Reserved by nature, Sicilians are also charming and resilient – take the example of a new crop of young agrarians who took possession of Mafia properties seized by the government and turned them into self-supporting farms and agriturismo (essentially, bed and breakfasts on a farm, often with small restaurants on site showcasing the products of the land).
In recent years, Sicily has also become the gateway for thousands of North African and, lately, Syrian refugees who land on its shores hoping for a better future. At times, Sicily can feel like a land too steeped in its past and traditions, immovable, still embodied in the lapidary sentence the fictional Prince of Salina, in the book “The Leopard” by Tommasi di Lampedusa, uttered two centuries ago: “If we want things to stay as they are, things will have to change.” (and if you have never seen the Luchino Visconti movie by the same title, do yourself a favor and rent it – if nothing else to see a ravishing Claudia Cardinale in her 20’s).
What has changed and stayed the same in the little village of Castel di Tusa, near Gela, is the hotel “Atelier sul Mare”. For all intents and purposes a hotel where guests are expected to enjoy the beaches and the granitas but where they can also choose to sleep inside the art. Not surrounded by it, actually inside it.
Antonio Presti, the hotel owner and Sicilian by birth, conceived of a place where “art can be experienced like a dream”. Literally.
Mr.
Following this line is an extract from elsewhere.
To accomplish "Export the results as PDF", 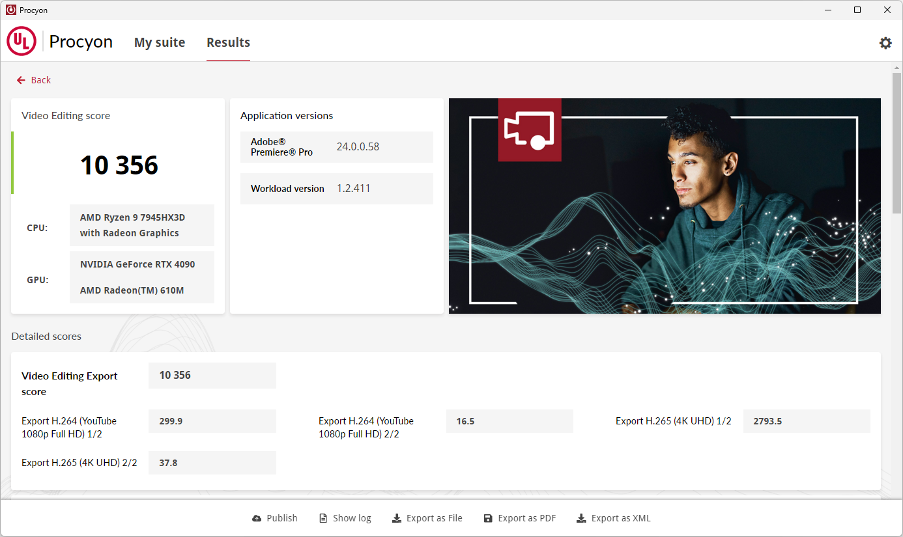I will coord(519,518).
Presti, over the years, asked 20 contemporary artists to create rooms that would speak to their artistic vision and most of them are veritable art installations – like the Mouth of Truth, by Mario Ceroli, a re-imagining of Rome’s famous monument; or The Nest, by Paolo Icaro, where the bedspread simulates a bird’s feathers; or Energy, by Maurizo Mochetti, representing the contrast between gravity and the immaterial lightness of light.
Some of the rooms didn’t fill me with a desire to spend the night, let alone an entire vacation – but, then again, isn’t art that’s relevant supposed to jolt us, make us feel out of sorts?
Twenty more conventional rooms are also available. Prices for all are surprisingly affordable.